The life cycle of this mite is also strange! In general, the female mites feed by piercing the exoskeleton of an insect such as midge larvae. They then inject a paralyzing chemical that keeps the host insect from moving. The attached mite then begins to feed on the insect blood, and quickly the abdomen expands to many times the size of the original mite. Within this sac, eggs hatch and the immature mites complete their entire development within the brood sac! Soon, fully developed adult mites begin to emerge from the abdomen. Males come out first so that they can mate with the females that follow. The new females then seek out more insects to attack. Each successful female can produce up to 250 offspring. There are reports that a single midge "gall" can produce thousands of new mites. When the mites run out of insect food, they drop out of the galls and drop in the hopes of being picked up by the wind to be blown to additional sites. Unfortunately, if the mites drop onto human skin, they will try to pierce the skin as if it was the exoskeleton of an insect. Their saliva can liquefy tissues and most people have a severe allergic reaction to this. The result is often an itchy red welt with a small pimple in the middle.
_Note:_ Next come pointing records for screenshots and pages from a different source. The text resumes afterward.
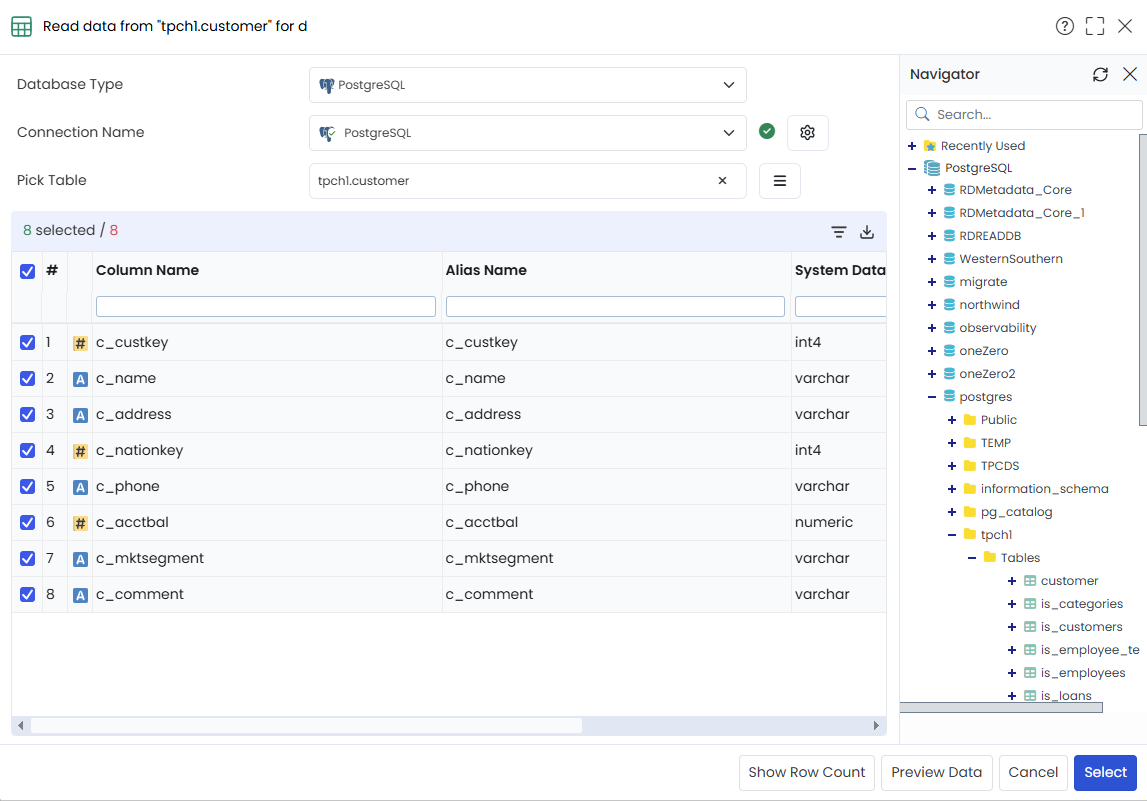Expand the dialog to full screen
Viewport: 1147px width, 801px height.
pyautogui.click(x=1095, y=26)
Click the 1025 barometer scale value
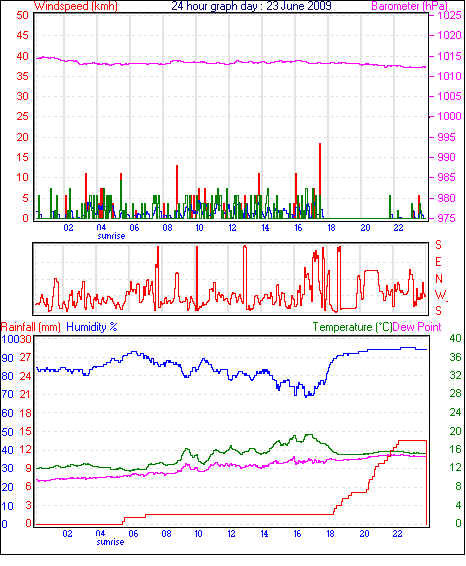 (x=449, y=16)
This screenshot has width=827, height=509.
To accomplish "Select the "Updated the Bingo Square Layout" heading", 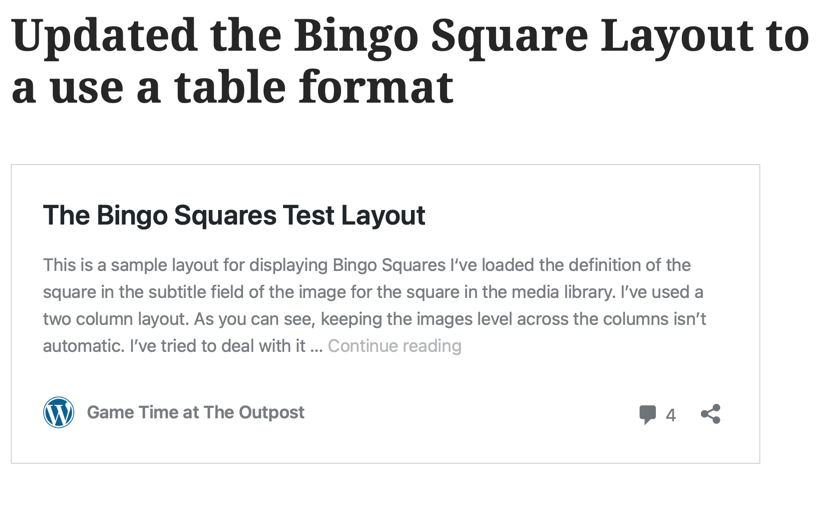I will (410, 61).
The reports of this mite in northeastern Ohio started about the time that periodical cicada eggs were hatching (last week of July into the second week of August). If this mite was using the cicada eggs as food, that food resource is gone and the mites are dispersing as normal. This would also help explain why folks are experiencing bites when they haven't been under oak trees.
There are no published reports of insecticides or miticides that have been tested to control the midge or oak itch mites, so we have no evidence that sprays would control this mite. In this case, if the mites are feeding on the periodical cicada eggs, that event is over for another 17 years. There is also little evidence that normal insect repellents are effective at preventing mite bites. I recommend that folks who are out and about where this mite might be present, they should put their clothing into a clothes dryer after coming in (about 15 minutes on medium to high heat), and quickly proceed to take a shower while liberally using soap. This may not prevent all bites, but it should reduce the incidence.
Revision on August 31: After this article went out, I've heard from folks in the southeastern part of Ohio that they are also suffering the effects of the oak itch mite, so activity is much wider than originally stated! Apparently, there is also a good "crop" of new larval ticks (commonly called seed tick) which are also being picked up and some are thinking that these larval ticks are producing the itchy welts! Not so!!
The biggest question now is, "When will this stop?" If past experience is correct, these mites continue with their activity for a 4-6 week period and they definitely will stop after the first frost event. If these mites built up because of the periodical cicada eggs, we are nearing the 4th week after cicada egg hatch. Therefore, the bites should taper off pretty soon!